Regular expressions and pattern matching

quotemeta#

Return a copy of a string with every regex-significant character backslash-escaped, so the result can be interpolated into a pattern and match its own literal content.

quotemeta exists to bridge string data and regex syntax. When user input, filenames, or configuration values end up on the right-hand side of =~, any character that happens to be a regex metacharacter (., *, +, ?, (, [, \, |, …) would otherwise fire its special behaviour. quotemeta preempts that by inserting a backslash before every ASCII non-word character, leaving letters, digits, and underscore untouched.

Synopsis#

quotemeta EXPR
quotemeta

What you get back#

A new string. Every ASCII character that does not match /[A-Za-z_0-9]/ is preceded by a backslash; word characters pass through unchanged. The result is always safe to paste into a regex as a literal pattern fragment.

quotemeta is a pure value producer — it does not modify its argument.
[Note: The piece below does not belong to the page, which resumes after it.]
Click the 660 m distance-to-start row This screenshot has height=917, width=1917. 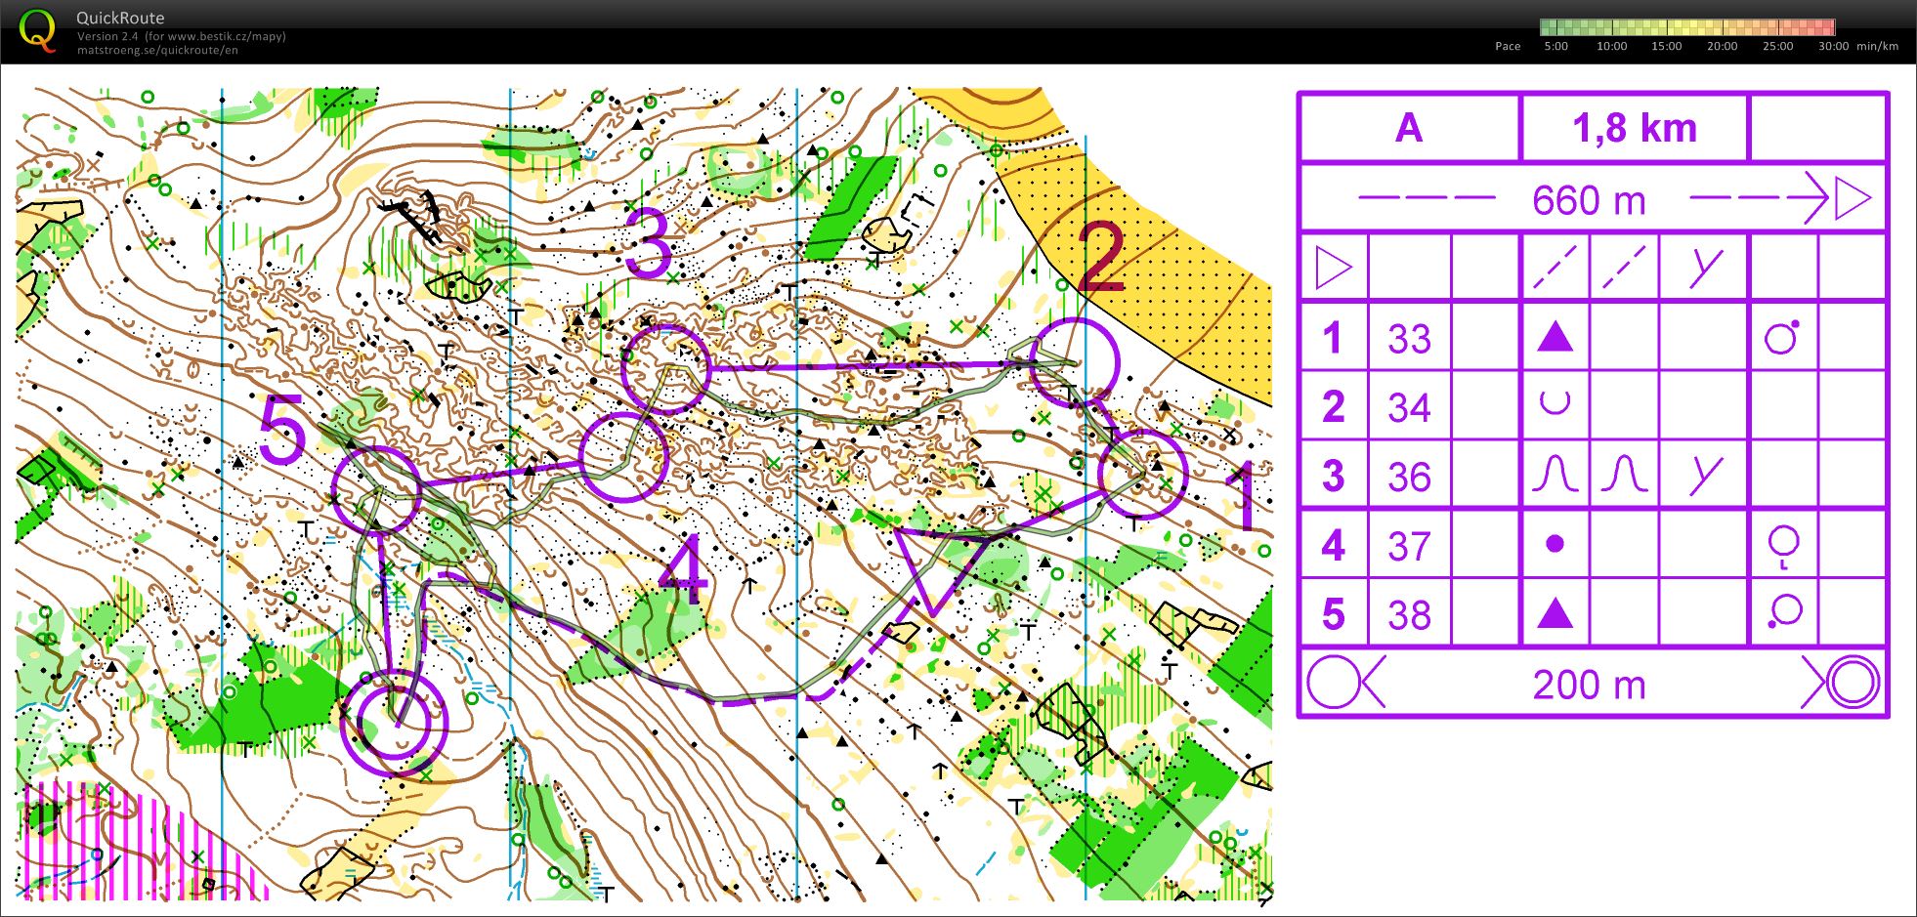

my $safe = quotemeta 'a.b*c';     # 'a\.b\*c'

Global state it touches#

Reads $_ when called with no argument. Within the scope of use locale, additional non-ASCII Latin‑1 characters are quoted to protect against locales that treat punctuation like | as a word character.

Examples#

Bare form defaults to $_, like most list built-ins:

for ('a+b', 'c.d') {
    print quotemeta, "\n";     # a\+b
}                              # c\.d

Interpolating user input into a substitution. Without quotemeta, .*? in $substring would be regex-active and match far more than intended:

my $sentence  = 'The quick brown fox jumped over the lazy dog';
my $substring = 'quick.*?fox';
my $quoted    = quotemeta $substring;
$sentence =~ s{$quoted}{big bad wolf};
# $sentence unchanged — the literal text 'quick.*?fox' is not present

The \Q...\E escape in a double-quoted string is exactly quotemeta applied to the enclosed region. The two forms below are equivalent:

my $pat1 = "\Q$substring\E";
my $pat2 = quotemeta($substring);

Building a regex that matches a literal filename anywhere in a path:

my $name = 'my.config[prod].ini';
if ($path =~ /\Q$name\E\z/) {
    # matches exactly the filename, no metachar surprises
}

Escaping a list of terms for an alternation:

my @terms = ('C++', 'C#', '.NET');
my $alt   = join '|', map { quotemeta } @terms;
# 'C\+\+|C\#|\.NET'

Edge cases#

  • No argument: quotemeta with no expression quotes $_. Inside a loop like for (@input) { push @safe, quotemeta } this is the idiomatic form.

  • Already-safe strings are untouched: pure word-character input ([A-Za-z0-9_]+) round-trips identically.

  • Literal backslashes inside \Q...\E interact with double-quotish backslash interpolation before \Q sees the text. A sequence like "\Q\t\E" quotes a literal tab character, not a backslash followed by t. When you need actual backslashes in the quoted region, keep the data in a variable and use quotemeta $var rather than embedding it in a double-quoted literal.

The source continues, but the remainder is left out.